═════ Exercise materials ═════

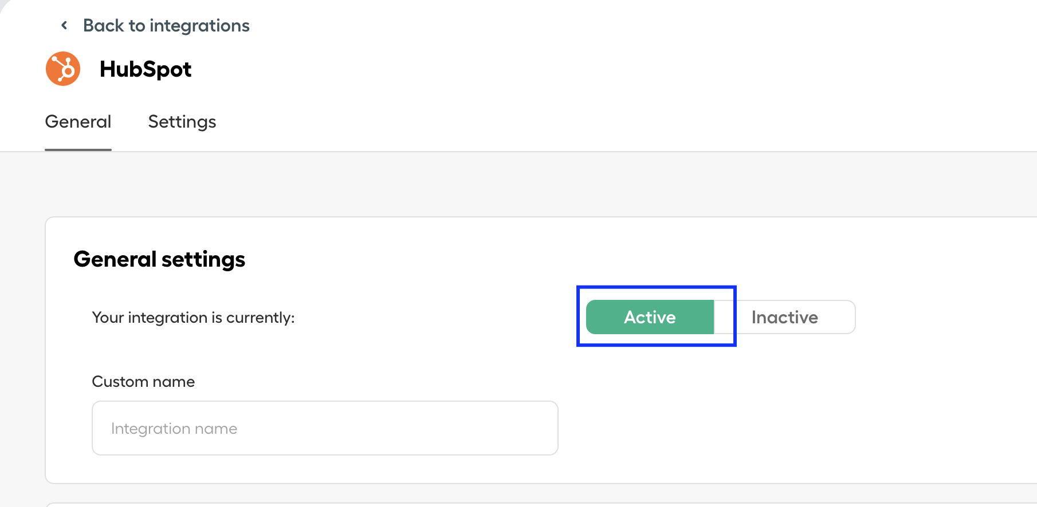Click the Custom name label
Screen dimensions: 1037x507
[143, 382]
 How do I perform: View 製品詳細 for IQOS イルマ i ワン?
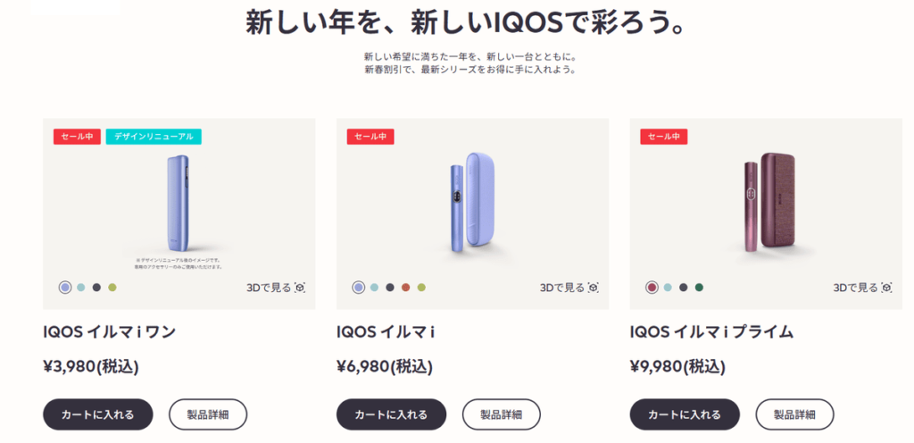pos(208,414)
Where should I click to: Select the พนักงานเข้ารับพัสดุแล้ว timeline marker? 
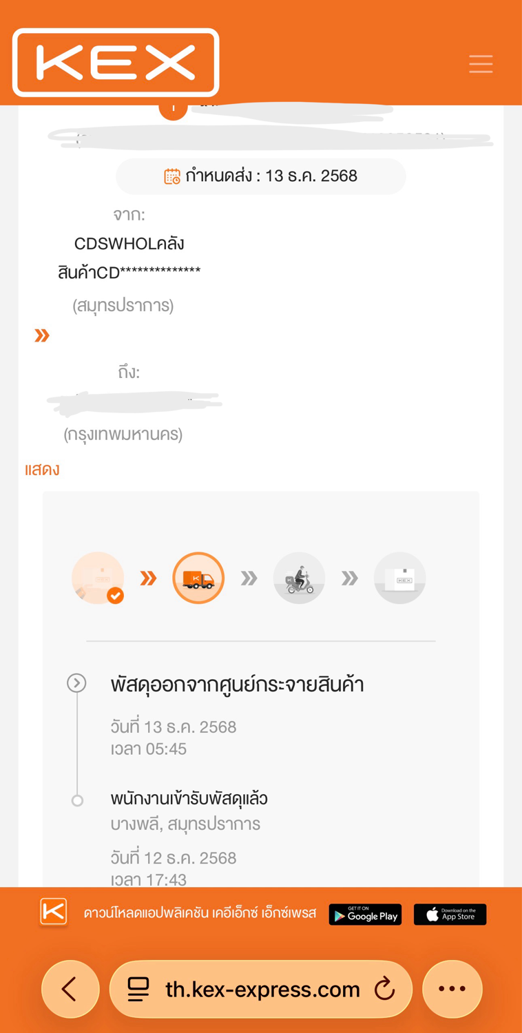[x=78, y=800]
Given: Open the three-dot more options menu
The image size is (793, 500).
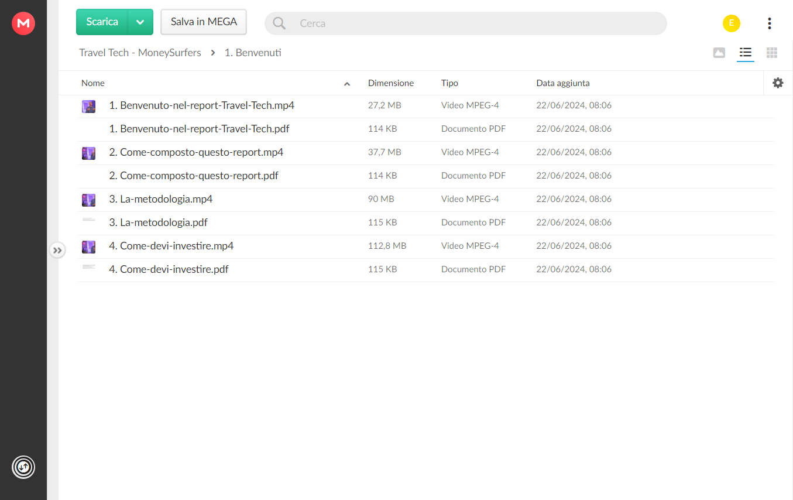Looking at the screenshot, I should (x=769, y=23).
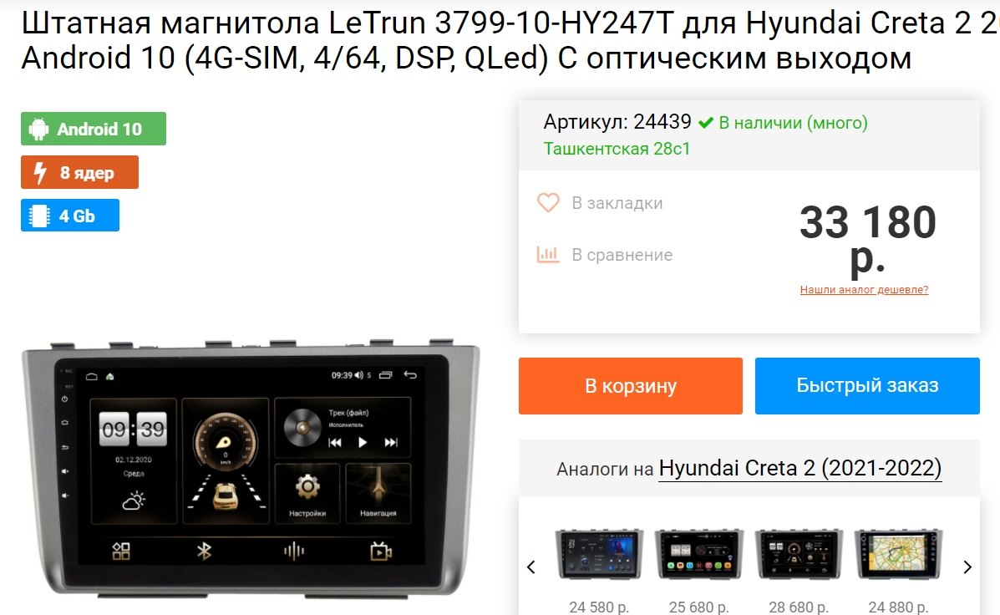Add product via В корзину button
This screenshot has width=1000, height=615.
(x=631, y=386)
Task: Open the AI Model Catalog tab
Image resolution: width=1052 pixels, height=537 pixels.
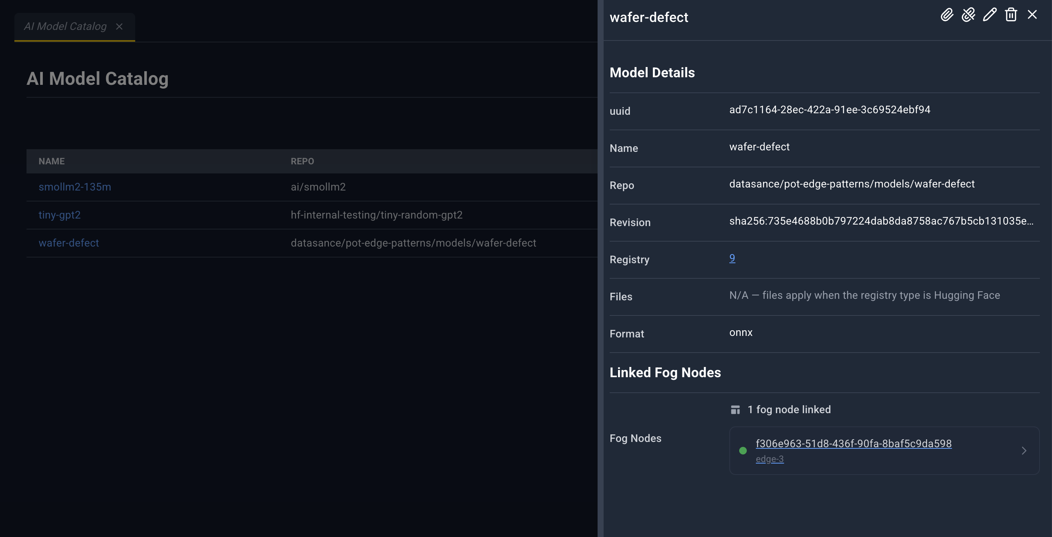Action: point(65,27)
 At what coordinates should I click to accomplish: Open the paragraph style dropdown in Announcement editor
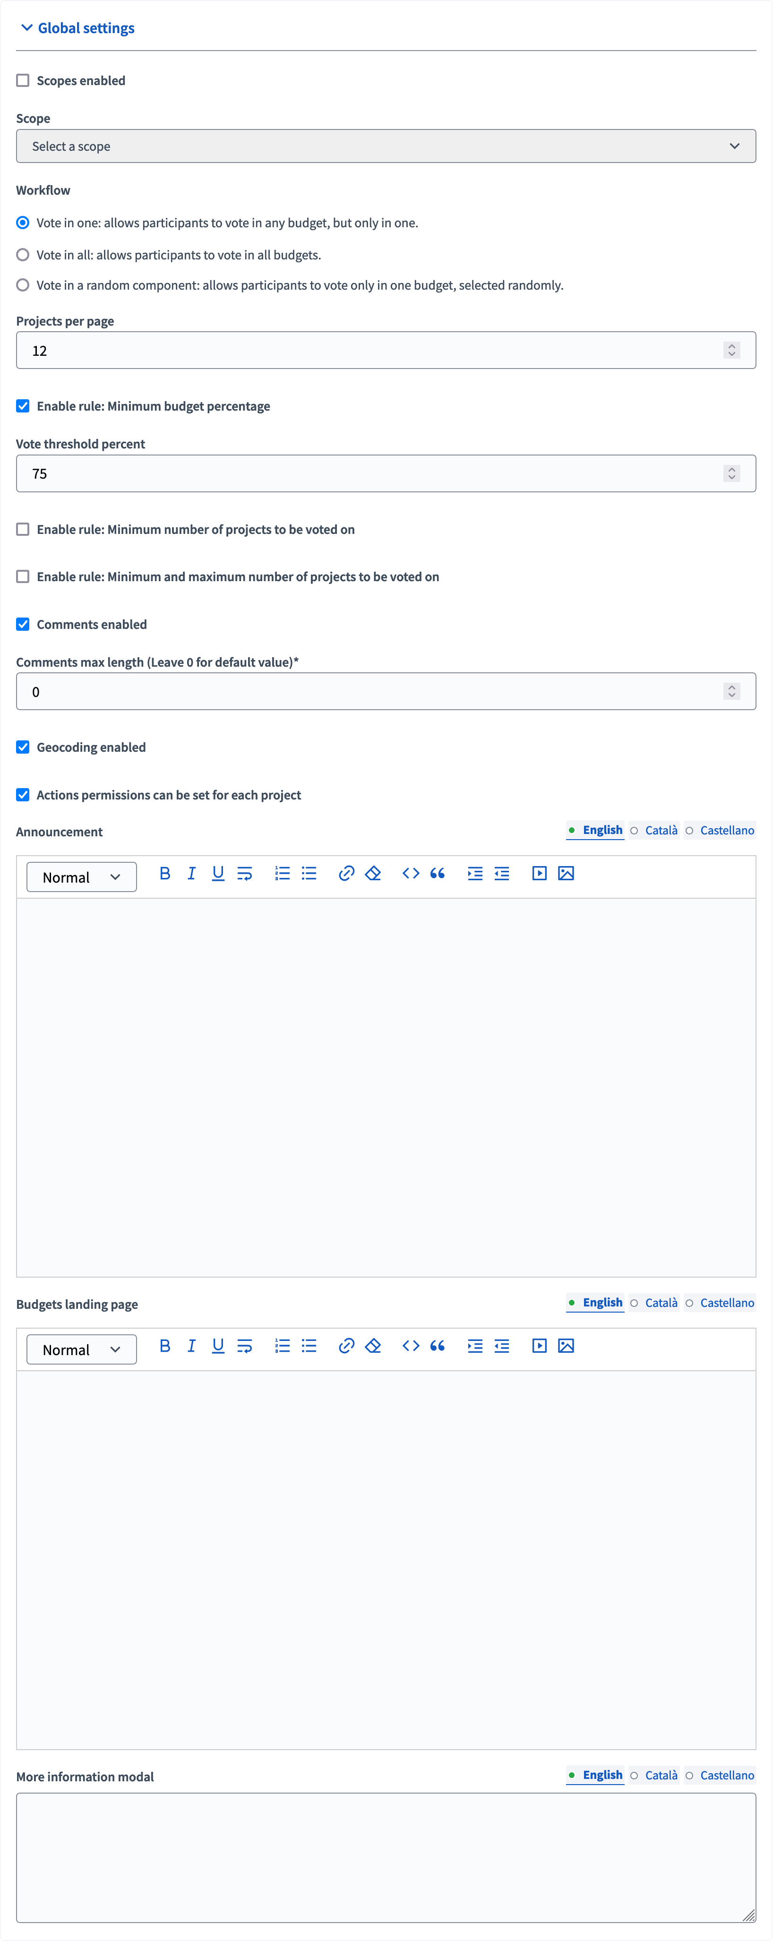[x=81, y=876]
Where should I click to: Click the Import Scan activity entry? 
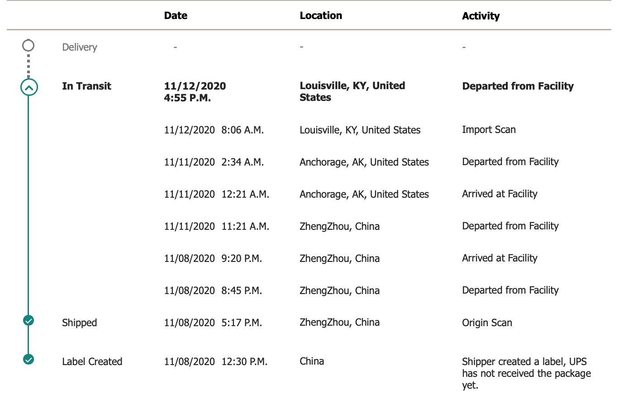click(x=489, y=130)
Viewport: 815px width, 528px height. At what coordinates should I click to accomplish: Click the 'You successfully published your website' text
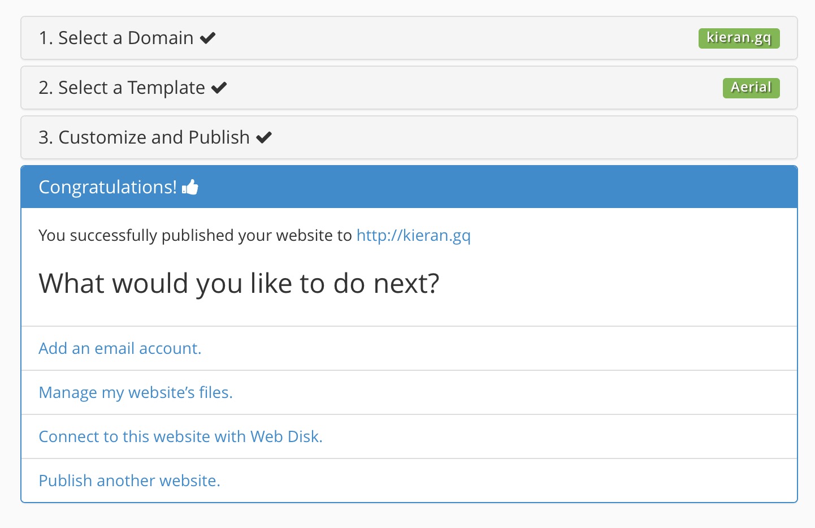(x=195, y=235)
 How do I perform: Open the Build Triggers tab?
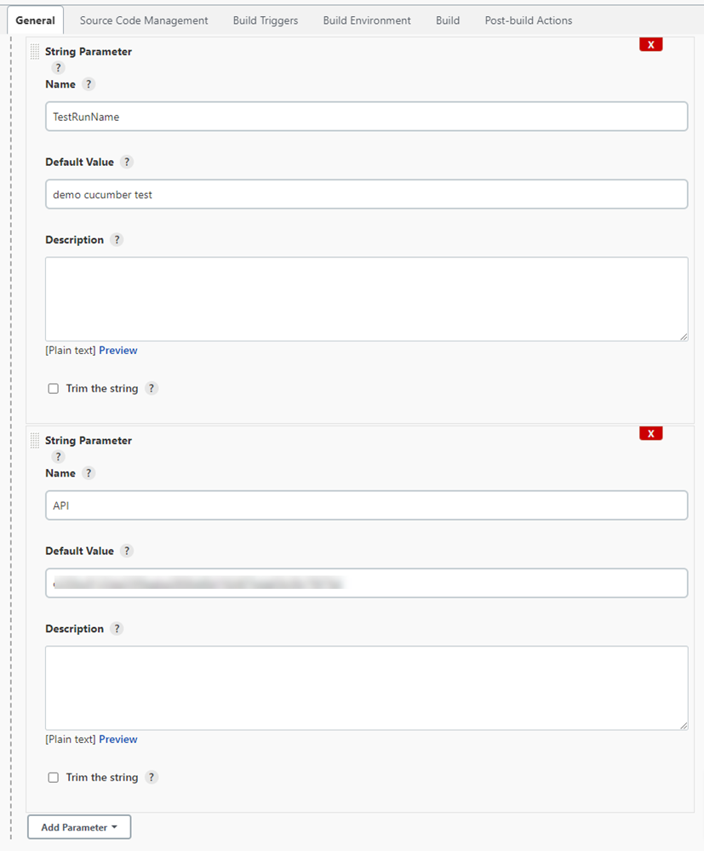coord(266,20)
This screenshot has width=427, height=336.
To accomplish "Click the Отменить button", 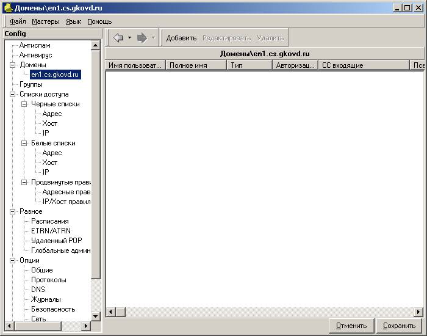I will coord(351,326).
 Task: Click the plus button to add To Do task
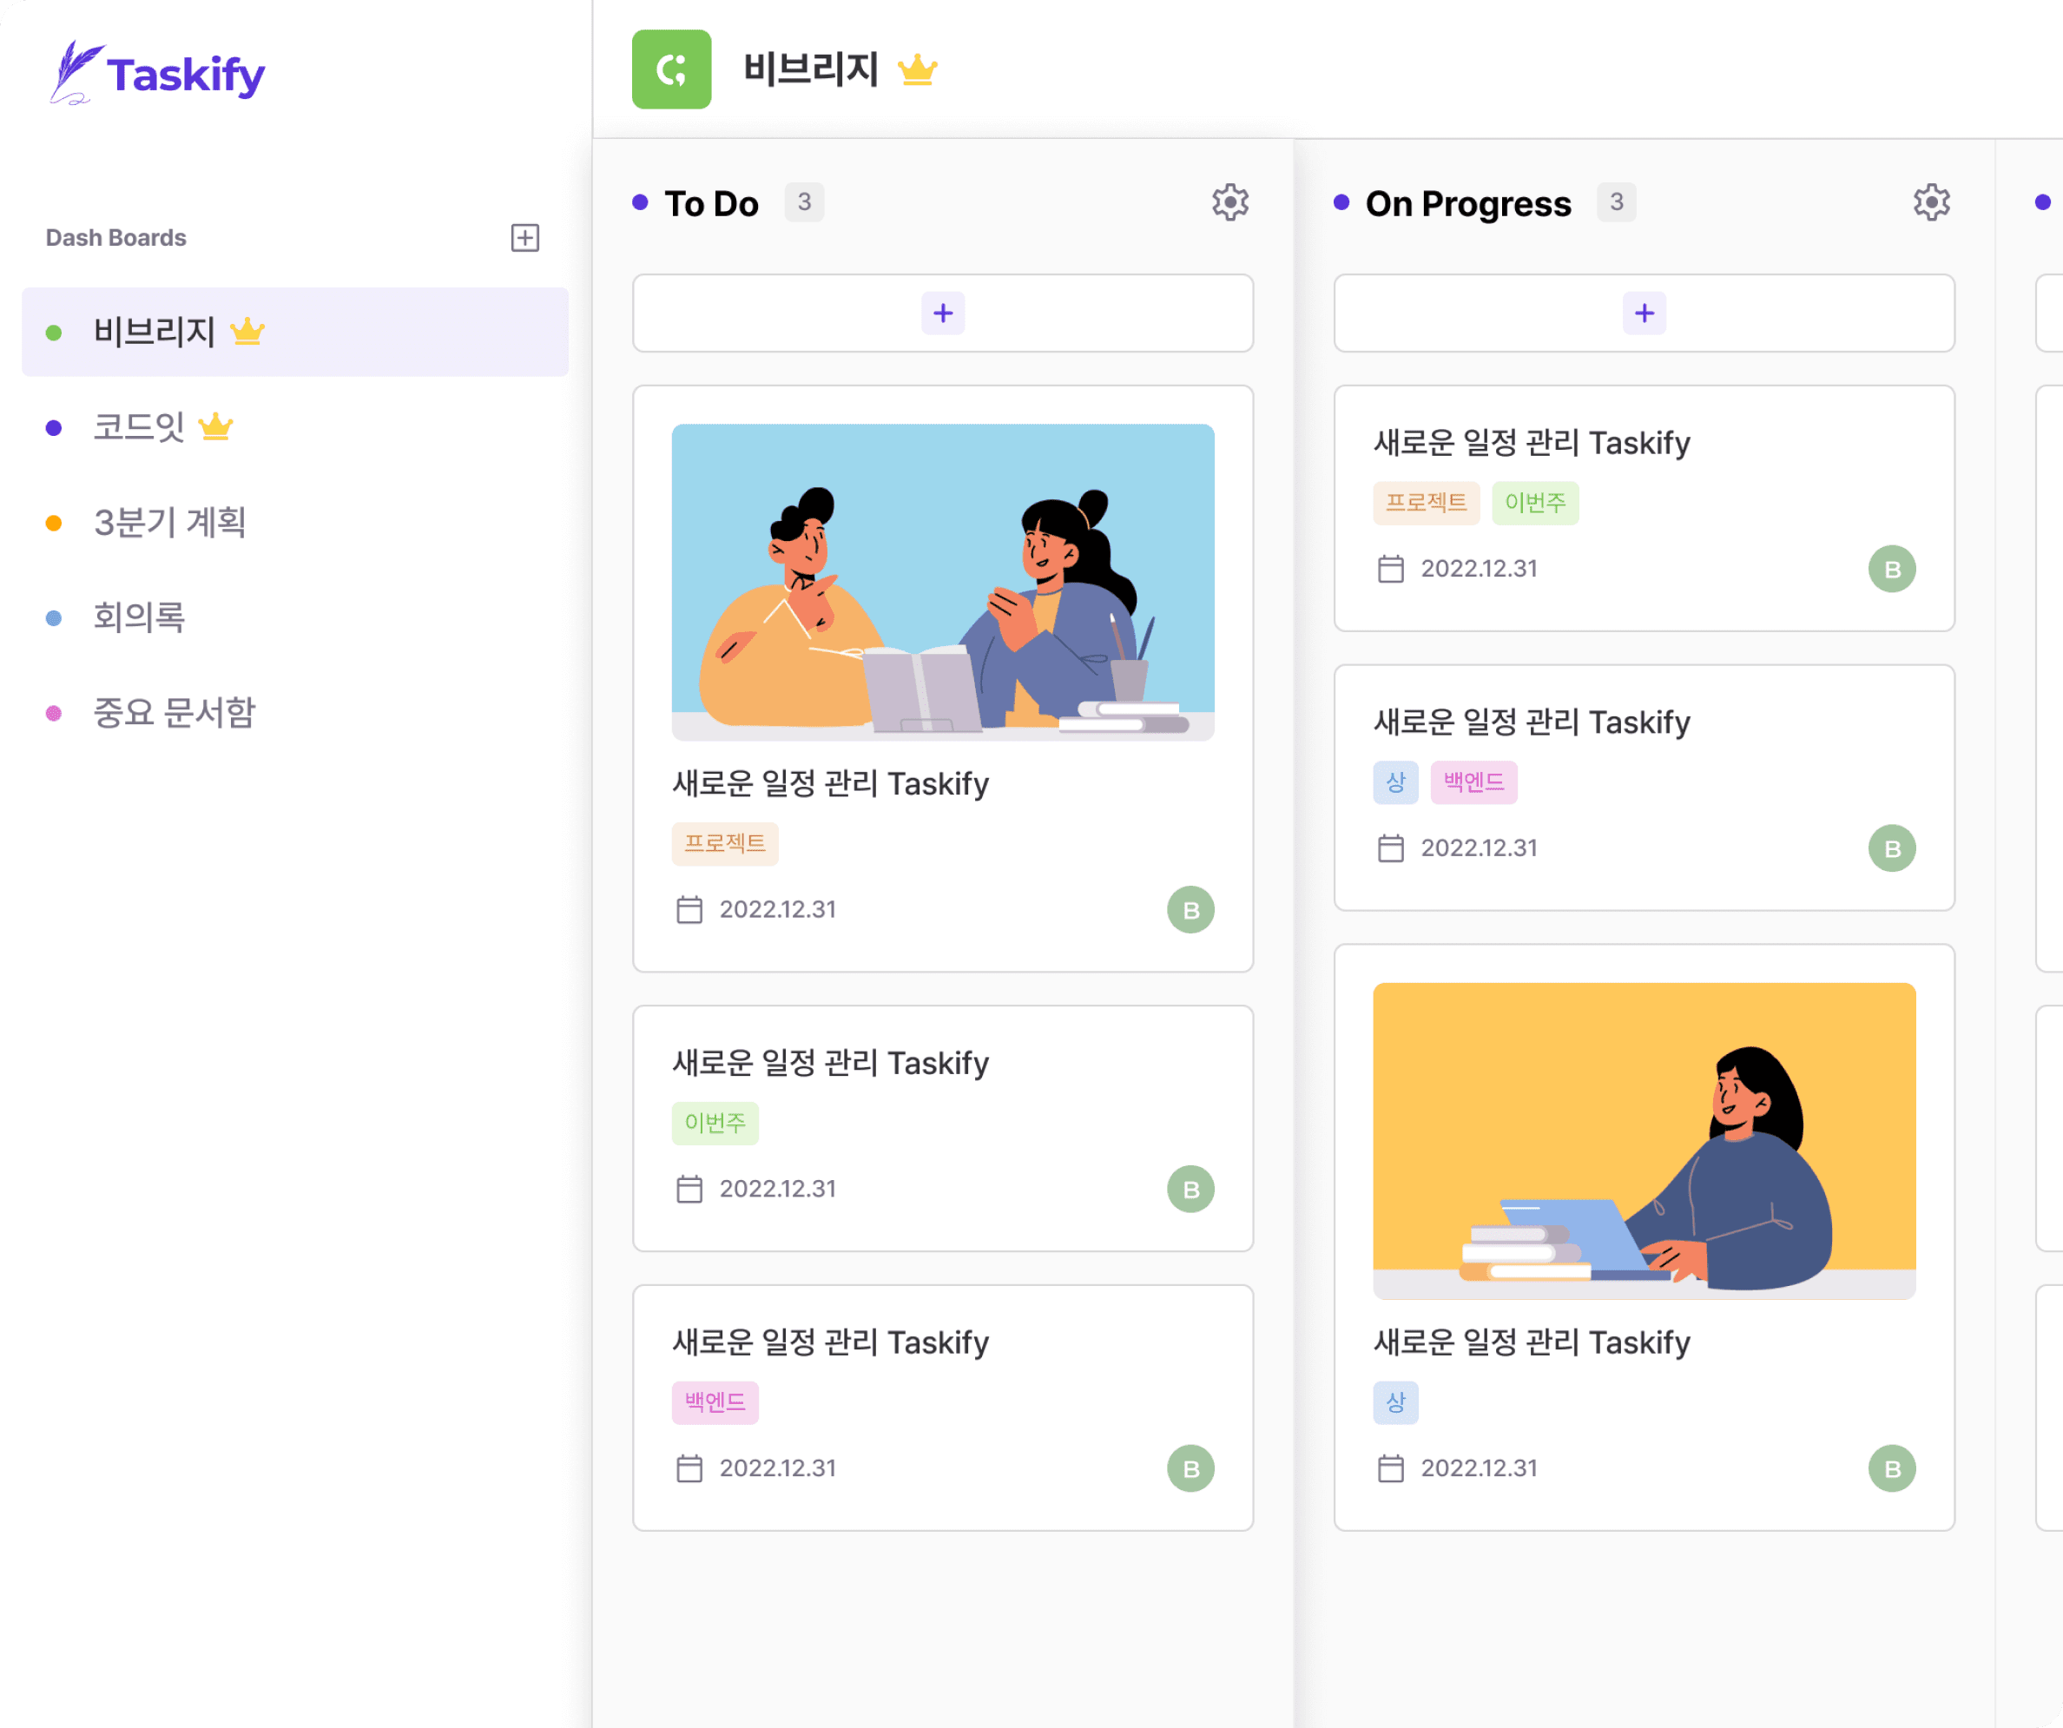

═════

• What you should do: What are the lines above that hold the string "Task"? Copy them.

• Written reply:
Task: Open the AI Model Catalog tab
 Task: Click the plus button to add To Do task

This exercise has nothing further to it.